Friel writes a weekly column for The Horror Library Blog-O-Rama, as well as Yada, Too, and is a former fiction editor for Dark Recesses Press.

Friel’s work has been featured in the 2006 anthology release, Horror Library Volume One, as well as publications in a number of other outlets including: The Horror Library, Insidious Reflections, Wicked Karnival, The Lightning Journal, Lamoille Lamentations, The Eldritch Gazette, Tiny Terrors 2, Apex Digest and Dark Recesses Press.

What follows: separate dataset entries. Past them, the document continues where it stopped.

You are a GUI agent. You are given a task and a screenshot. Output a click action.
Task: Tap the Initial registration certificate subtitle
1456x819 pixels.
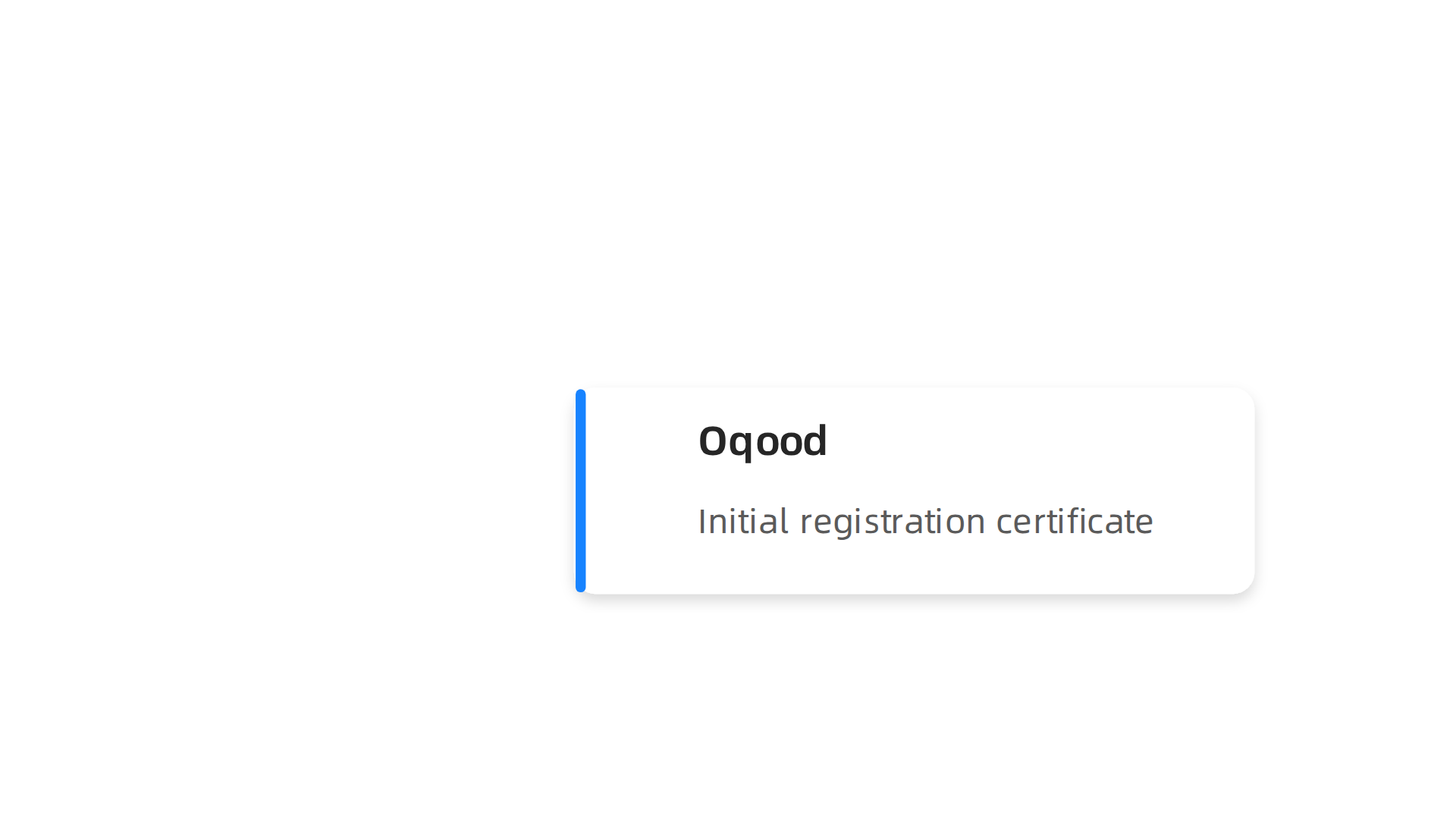click(925, 522)
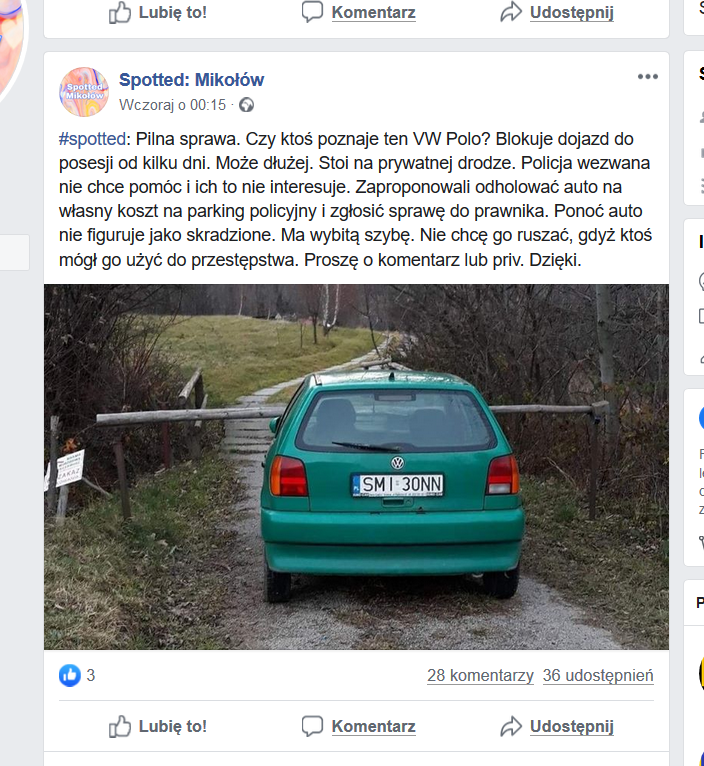Open the 28 komentarzy link

coord(480,676)
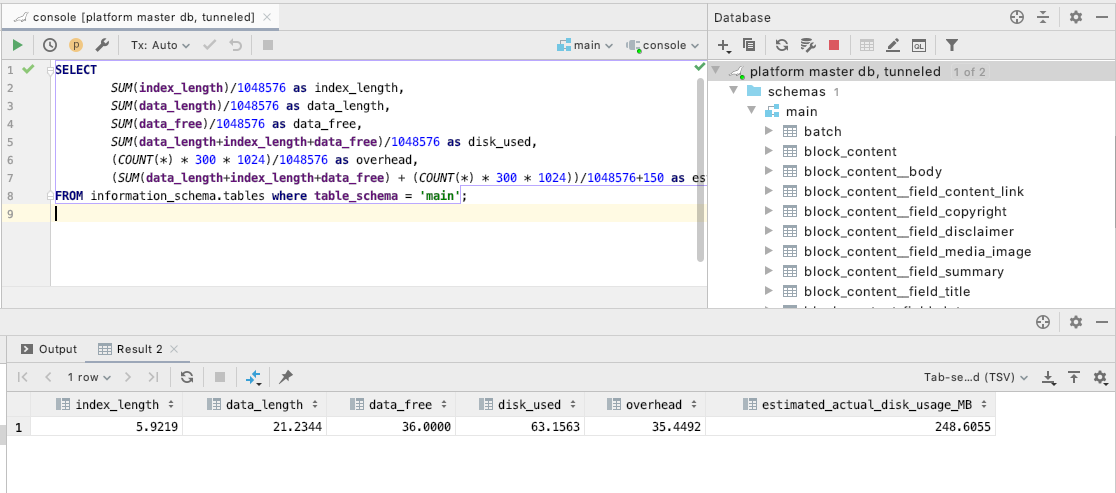The width and height of the screenshot is (1116, 493).
Task: Refresh the database tree
Action: coord(782,45)
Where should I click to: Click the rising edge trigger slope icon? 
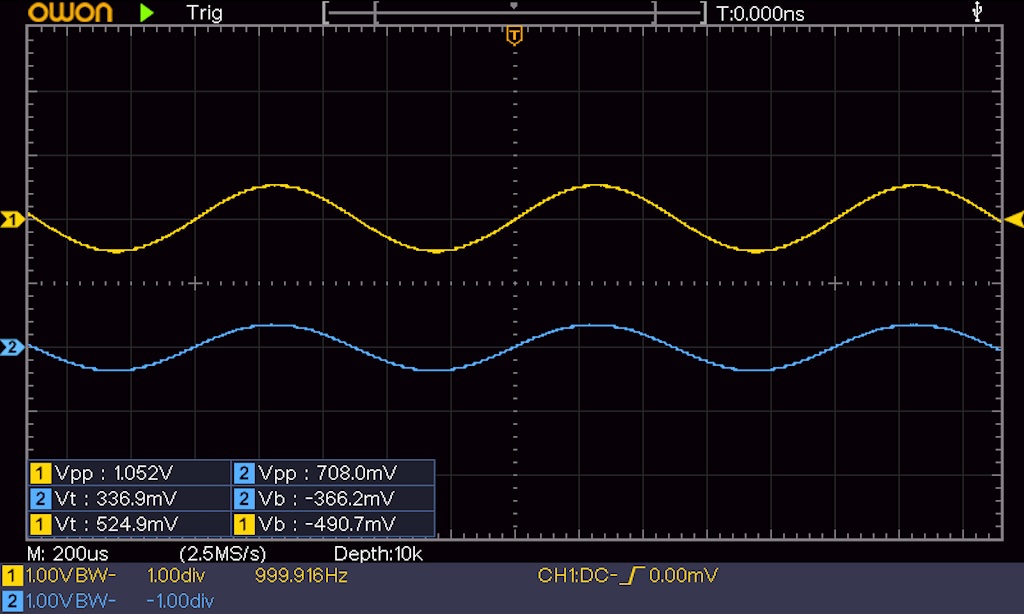(635, 576)
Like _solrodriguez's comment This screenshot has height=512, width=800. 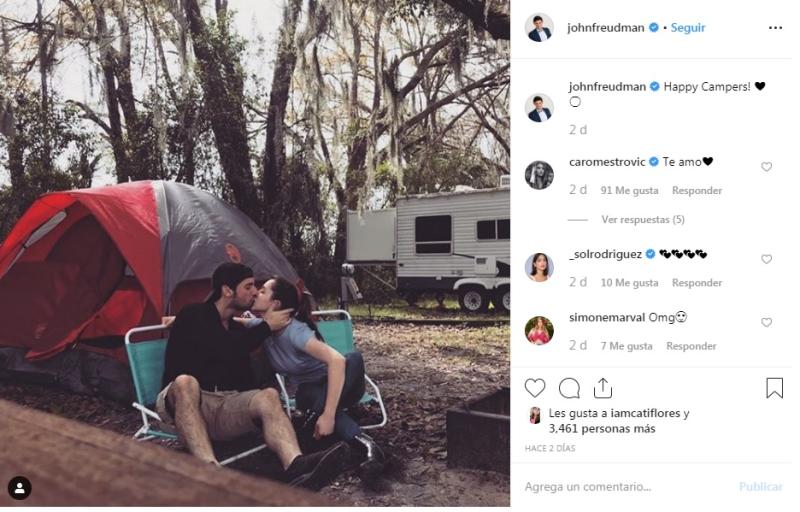pos(767,259)
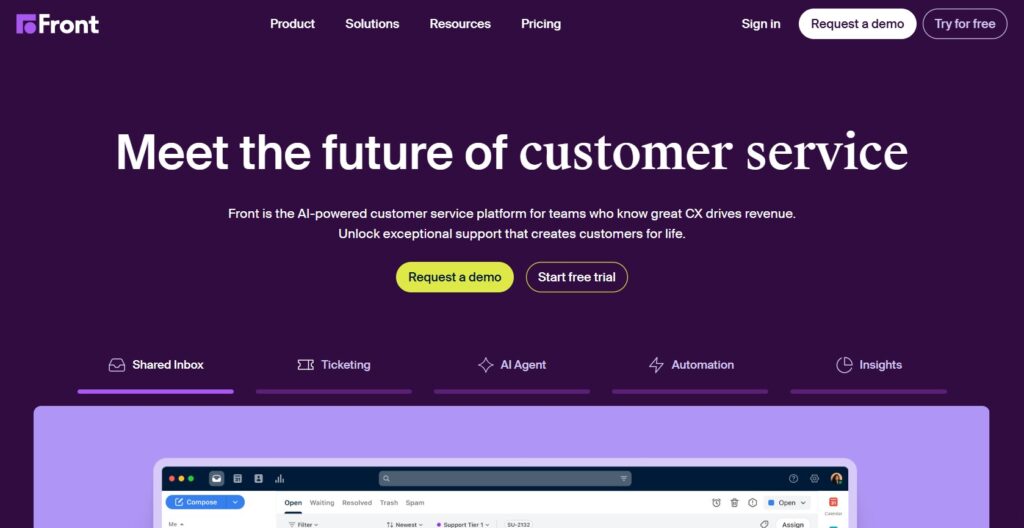The height and width of the screenshot is (528, 1024).
Task: Open the Product menu
Action: 292,24
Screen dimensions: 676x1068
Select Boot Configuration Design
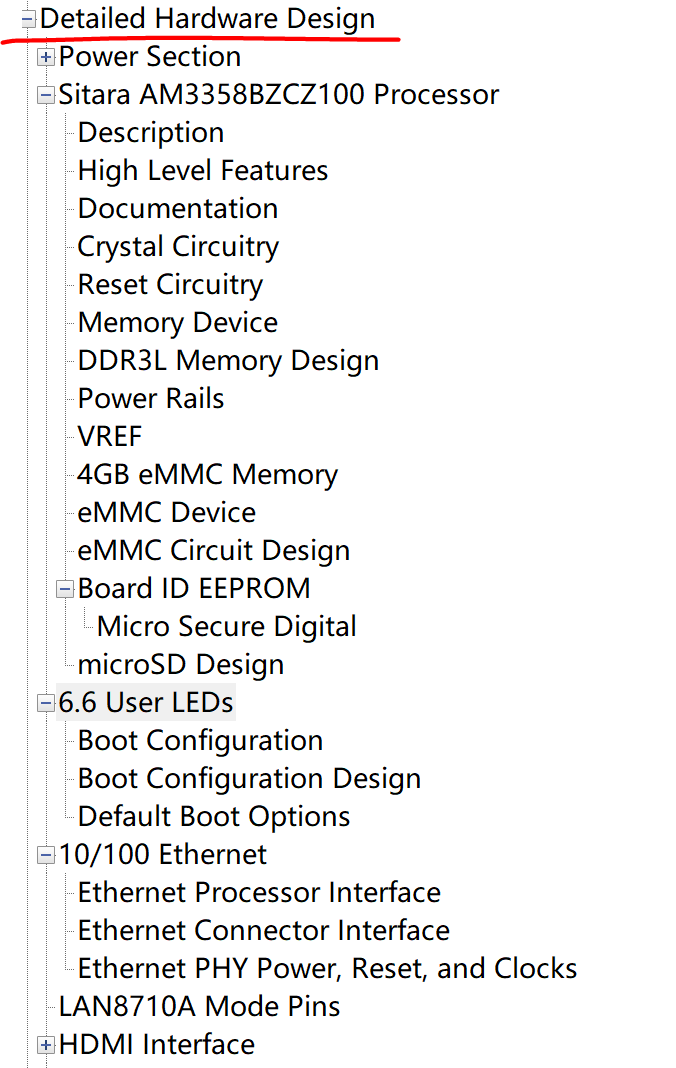tap(249, 779)
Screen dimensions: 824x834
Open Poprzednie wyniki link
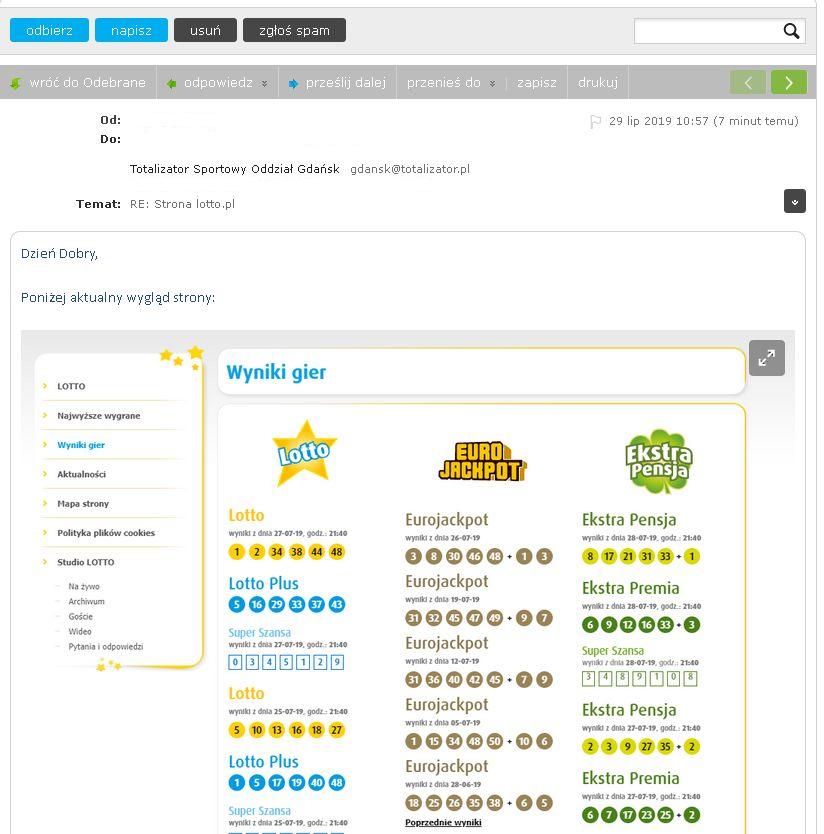click(443, 822)
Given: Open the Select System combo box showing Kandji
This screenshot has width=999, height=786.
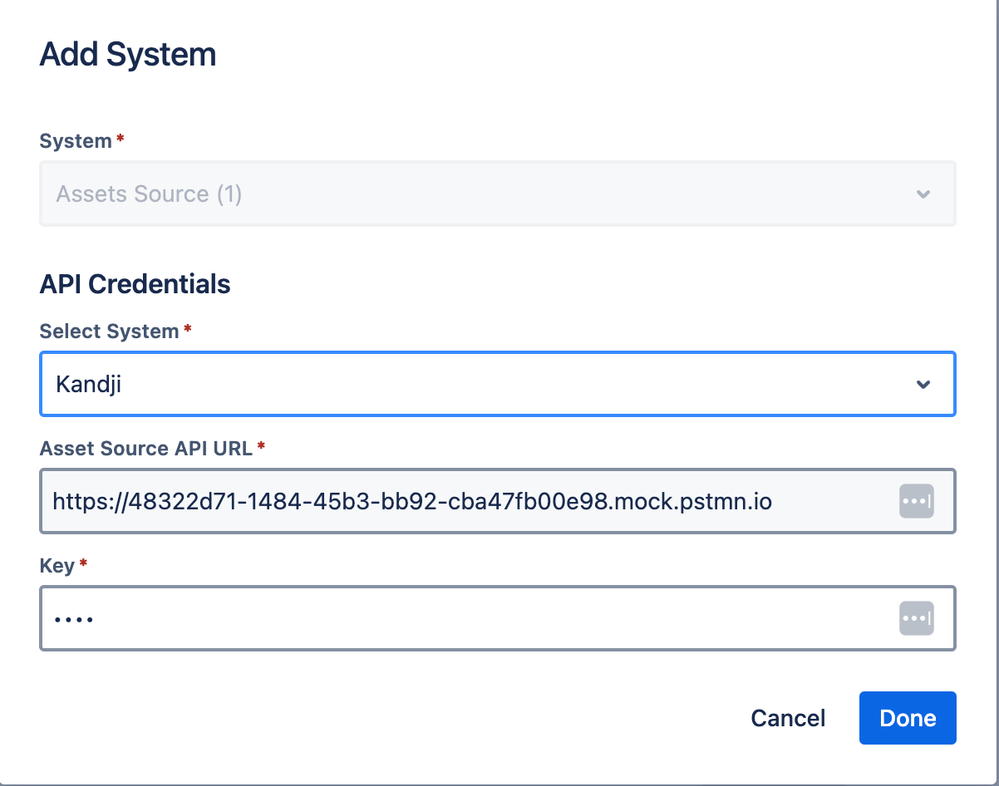Looking at the screenshot, I should click(498, 384).
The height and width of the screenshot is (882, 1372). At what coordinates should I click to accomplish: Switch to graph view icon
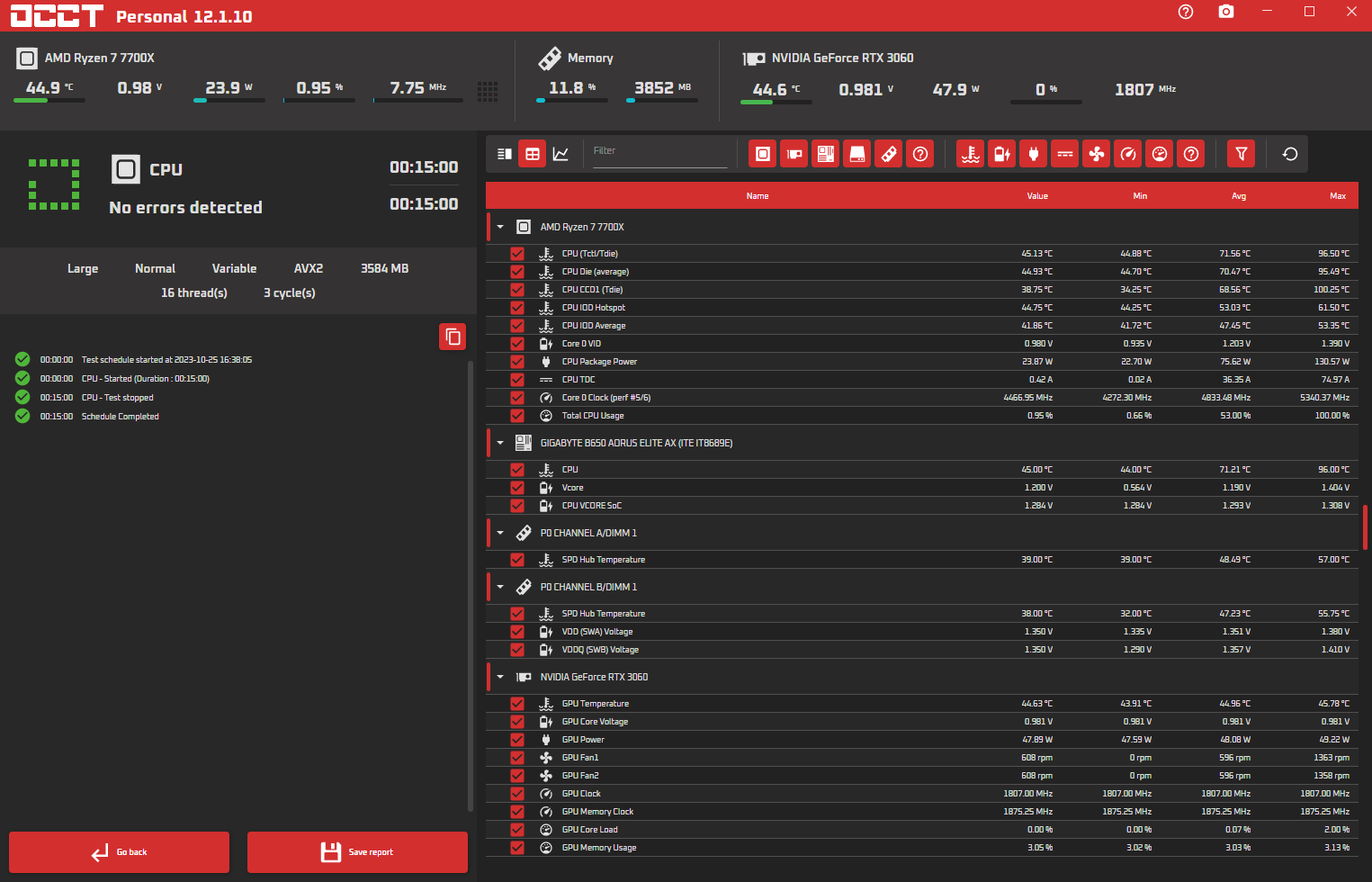click(x=560, y=154)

Mama's Boy and Other Dark Tales, a collection of Friel's short stories, included the Stoker nominated "Mama's Boy" was released by Apex Book Company in the Summer of 2008. At present, the author is at work on her first novel project.

== Bibliography ==
- "Wings with Hot Sauce" (Short Story, Appeared in Horror Library Volume I) – (Cutting Block Press, 2005)
- "Mama's Boy" (Novella) – (Insidious Publications, 2006)
- Mama's Boy and Other Dark Tales (Collection) --- (Apex Book Company, 2008)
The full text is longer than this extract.